One day last year, John Evans (not his real name) received a message from his manager at Facebook telling him he was in line for a promotion. When they met the following day, she led him down a hallway praising his performance. However, when she opened the door to a meeting room, he came face to face with members of Facebook’s secretive “rat-catching” team, led by the company’s head of investigations, Sonya Ahuja.
The interrogation was a technicality; they already knew he was guilty of leaking some innocuous information to the press. They had records of a screenshot he’d taken, links he had clicked or hovered over, and they strongly indicated they had accessed chats between him and the journalist, dating back to before he joined the company.

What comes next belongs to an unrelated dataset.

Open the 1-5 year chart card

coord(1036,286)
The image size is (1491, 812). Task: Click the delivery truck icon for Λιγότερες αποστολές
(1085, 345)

Source: ‘They’ll squash you like a bug’: how Silicon Valley keeps a lid on leakers | Technology | The Guardian
You can always read this blog directly at https://social.coldstreams.com in the event these posts are censored on Facebook.
The article notes the internal secrecy is not just about product features but extends to workplace issues, potentially enabling a misogynist culture to develop at Google. Employees want to tell the world but will be fired if they leak anything about internal harassment.
Both companies are said to log print outs, and even put USB-dongle traps laying about containing data to see who might leak it. The companies hire private security firms to listen in on conversations in coffee shops, bars and restaurants to see if anyone might be leaking. (I once overhead a key strategy meeting of a competitor while sitting at a restaurant table with my wife. I took notes and turned everything over to my company’s executives.)
The two corporations that intensely spy on their own workers simultaneously claim they are not doing anything evil with our personal data – yet as recent reports indicate, they are indeed engaged in selling our personal life stories to the highest bidder.